Attackers use container escape techniques when they manage to control a container so the impact they can cause is much greater. This’s why it is a recurring topic in infosec and why it is so important to have tools like Falco to detect it.
Container technologies rely on various features such as namespaces, cgroups, SecComp filters, and capabilities to isolate services running on the same host and apply the least privileges principle.
Capabilities provide a way to limit the level of access a container can have, splitting the power of the root user into more granular units. However, they are often misconfigured, granting excessive privileges to processes and threads.
CVEs published in recent years have shown that those features can be misconfigured and lead an attacker to escape and escalate the privilege inside the container and the host. Here, we indicate some container breakout vulnerabilities:
- CVE-2022-0847: “Dirty Pipe” Linux Local Privilege Escalation.
- CVE-2022-0492: Privilege escalation vulnerability causing container escape.
- CVE-2022-0185: Detecting and mitigating Linux Kernel vulnerability causing container escape.
- CVE-2019-5736: runc container breakout.
- CVE-2022-0811: Arbitrary code execution affecting CRI-O.
In this article, we explain how you can detect and monitor capabilities using Falco, analyzing a well-known container escaping technique.
What are capabilities?
Linux documentation clearly defines capabilities as:
“Starting with kernel 2.2, Linux divides the privileges traditionally associated with superuser into distinct units, known as capabilities, which can be independently enabled and disabled. Capabilities are a per-thread attribute.”
As of Linux 3.2, there are 41 capabilities and they are reported in the Linux documentation.

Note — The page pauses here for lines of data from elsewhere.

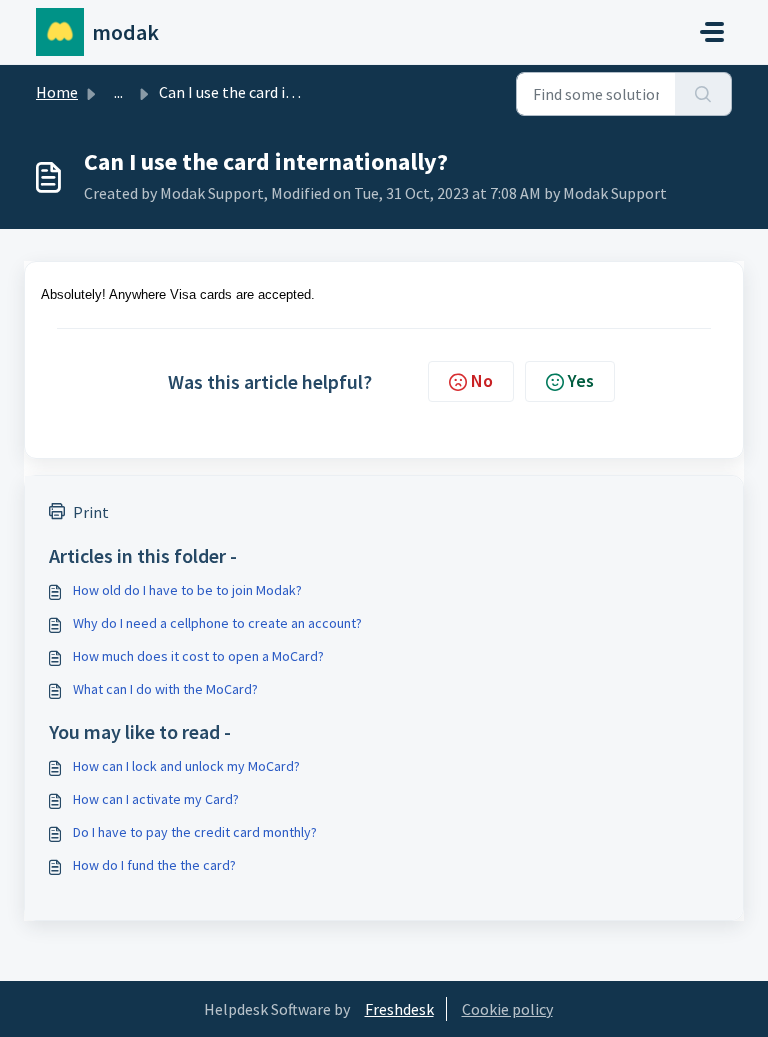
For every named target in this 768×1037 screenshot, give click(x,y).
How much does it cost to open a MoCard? (198, 656)
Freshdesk (399, 1009)
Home (57, 92)
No (482, 380)
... (118, 92)
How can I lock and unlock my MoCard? (186, 766)
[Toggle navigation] (712, 32)
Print (91, 512)
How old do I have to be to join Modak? (187, 590)
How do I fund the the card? (154, 865)
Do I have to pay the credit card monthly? (195, 832)
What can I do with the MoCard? (165, 689)
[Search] (703, 94)
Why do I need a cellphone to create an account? (217, 623)
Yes (581, 380)
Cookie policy (507, 1009)
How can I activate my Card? (156, 799)
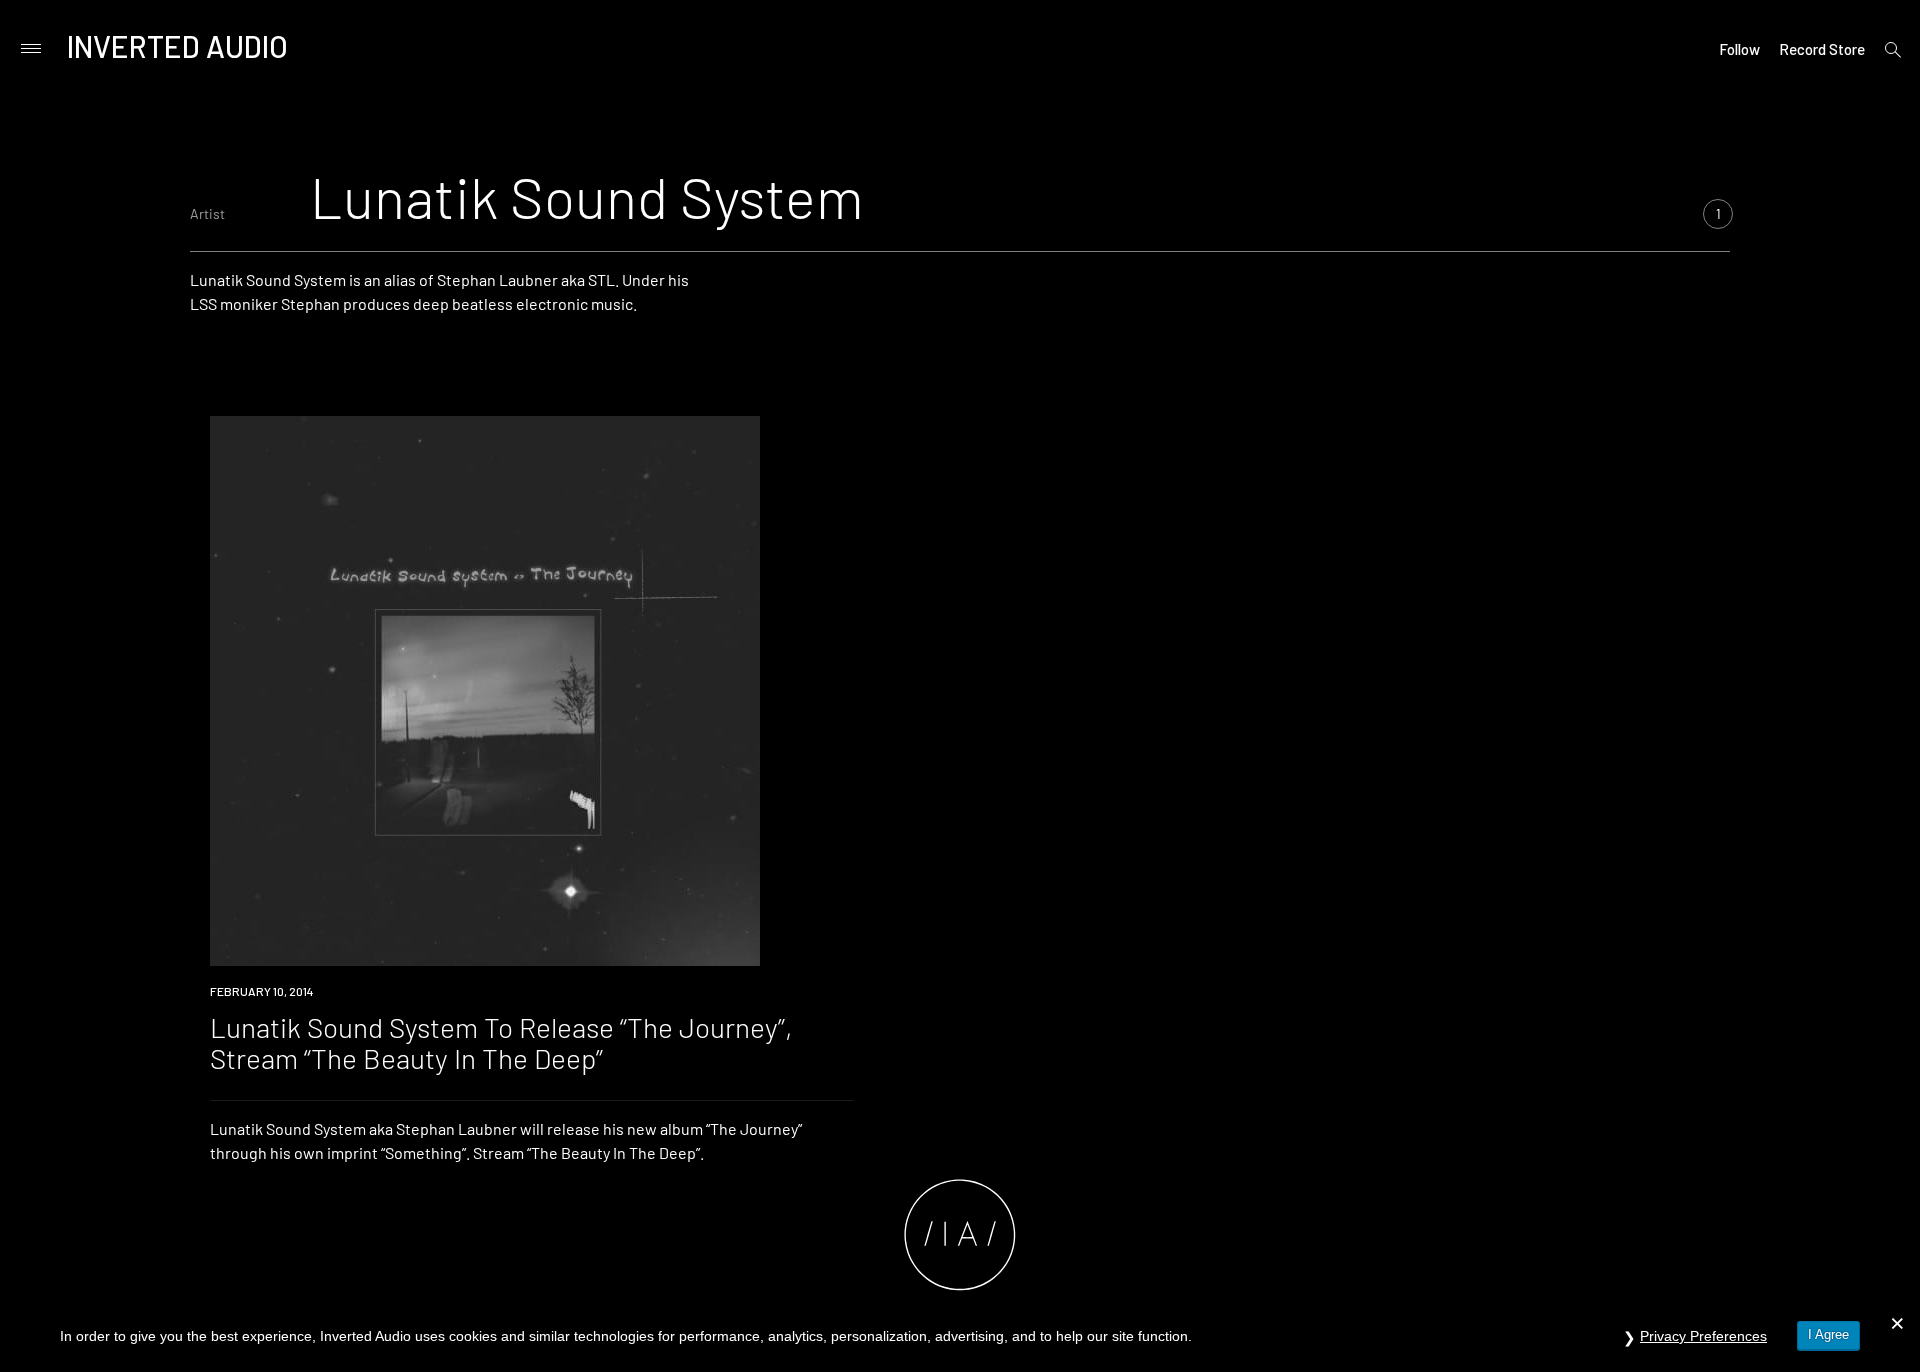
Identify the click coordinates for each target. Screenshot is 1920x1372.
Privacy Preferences (1703, 1336)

In other words, capabilities divide the privileges of root user into small pieces to grant a thread just enough power to perform specific privileged tasks. Suppose the pieces are small enough and well picked. In that case, even if a privileged program is compromised, the possible damages are limited by the set of capabilities that are available to the process.
A diagram which shows the difference between running with default capabilities and with restricted capabilities by Snyk.
Among all capabilities available, the ones worth a special mention are CAP_SYS_ADMIN and CAP_NET_ADMIN, which are very broad and permissive capabilities.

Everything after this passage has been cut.